Yes. I have rolled my own Metaweblog API that programmatically manages wiki pages in Sharepoint 2010 and 2007.
My sources:
The service code for both SP 2010 and 2007 is pretty much identical, but there are a few caveats:
- In 2010, don't need to worry about managing wiki link markup (e.g. [[brackets]]).
- In 2007, wiki markup is converted on your request, so you have to re-convert it to Wiki markup before posting back. On posting back, you cannot use UpdateListItems, you must use the Copy service. This is because UpdateListItems will escape any wiki markup, effectively making your efforts useless.
- In our environment, we require RecordType to be filled in before checking in. Maybe this is standard? If you don't set this field, your page will remain checked out to you. So, I have a conditional that sets this field for SP2007.
- In 2010, SP adds a bunch of markup in the raw WikiField value, and if it's missing it could mess up layouts. I just insert it around the value WLW is posting, then strip it out on getting. See below.
I use the Copy service as in the first link to create AND update the wiki pages. In 2010, you can use the Lists service to update, but not to add.
I use the Imaging service to upload images automatically to a picture library.
Here is a function to replace the "ms-wikilinks" to wiki markup:
Note: I use the HTMLAgilityPack in case the markup returned is malformed. You could use Regex to do this too. I also use Microsoft Anti-XSS 4.1 library to sanitize markup.
Note 2: My UrlDecode function does not take a dependency on System.Web, taken from here.
/// <summary>
/// Sharepoint 2007 is mean and converts [[wiki links]] once the page is saved in the Sharepoint editor.
/// Luckily, each link is decorated with class="ms-wikilink" and follows some conventions.
/// </summary>
/// <param name="html"></param>
/// <returns></returns>
private static string ConvertAnchorsToWikiLinks(this string html)
{
HtmlDocument htmlDoc = new HtmlDocument();
htmlDoc.LoadHtml(html);
var anchorTags = (from d in htmlDoc.DocumentNode.Descendants()

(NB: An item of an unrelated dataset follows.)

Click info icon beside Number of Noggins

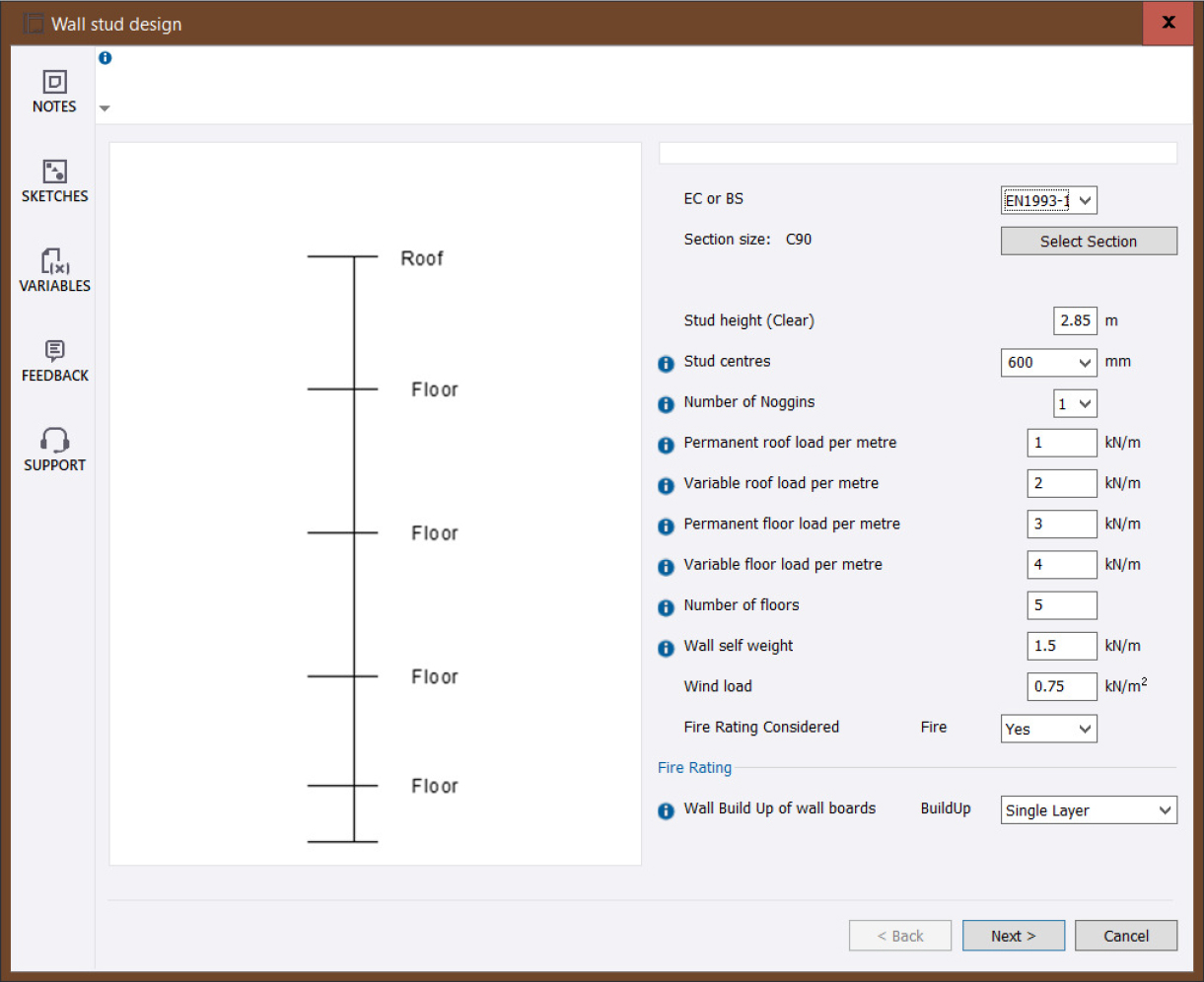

where d.Attributes.Contains("class") && d.Attributes["class"].Value == "ms-wikilink"
select d).ToList();
foreach (var anchor in anchorTags)
{
// Two kinds of links
// [[Direct Link]]
// [[Wiki Page Name|Display Name]]
var wikiPageFromLink = UrlDecode(anchor.Attributes["href"].Value.Split('/').LastOrDefault().Replace(".aspx", ""));
var wikiPageFromText = anchor.InnerText;
HtmlNode textNode = null;
if (wikiPageFromLink == wikiPageFromText)
{
// Simple link
textNode = HtmlTextNode.CreateNode("[[" + wikiPageFromText + "]]");
}
else
{
// Substituted link
textNode = HtmlTextNode.CreateNode(String.Format("[[{0}|{1}]]", wikiPageFromLink, wikiPageFromText));
}
if (textNode != null)
{
anchor.ParentNode.ReplaceChild(textNode, anchor);
}
}
return htmlDoc.DocumentNode.InnerHtml;
}
The function to strip SharePoint's HTML is:
/// <summary>
/// Gets editable HTML for a wiki page from a SharePoint HTML fragment.
/// </summary>
/// <param name="html"></param>
/// <returns></returns>
public static string GetHtmlEditableContent(string html)
{
HtmlDocument htmlDoc = new HtmlDocument();
htmlDoc.LoadHtml(html);
HtmlNode divNode = (from d in htmlDoc.DocumentNode.Descendants()
where d.Attributes.Contains("class") && d.Attributes["class"].Value == "ms-rte-layoutszone-inner"
select d).FirstOrDefault();
HtmlNode divNode2 = (from d in htmlDoc.DocumentNode.Descendants()
where d.Attributes.Contains("class") && d.Attributes["class"].Value.StartsWith("ExternalClass")
select d).FirstOrDefault();
if (divNode != null)
{
// SP 2010
return divNode.InnerHtml;
}
else if (divNode2 != null)
{
// SP 2007 or something else
return divNode2.InnerHtml.ConvertAnchorsToWikiLinks();
}
else
{
return null;
}
}
And finally, the function that adds that markup all back:
/// <summary>
/// Inserts SharePoint's wrapping HTML around wiki page content. Stupid!
/// </summary>
/// <param name="html"></param>
/// <returns></returns>
public static string InsertSharepointHtmlWrapper(string html, SharePointVersion spVersion)
{
// No weird wrapper HTML for 2007
if (spVersion == SharePointVersion.SP2007)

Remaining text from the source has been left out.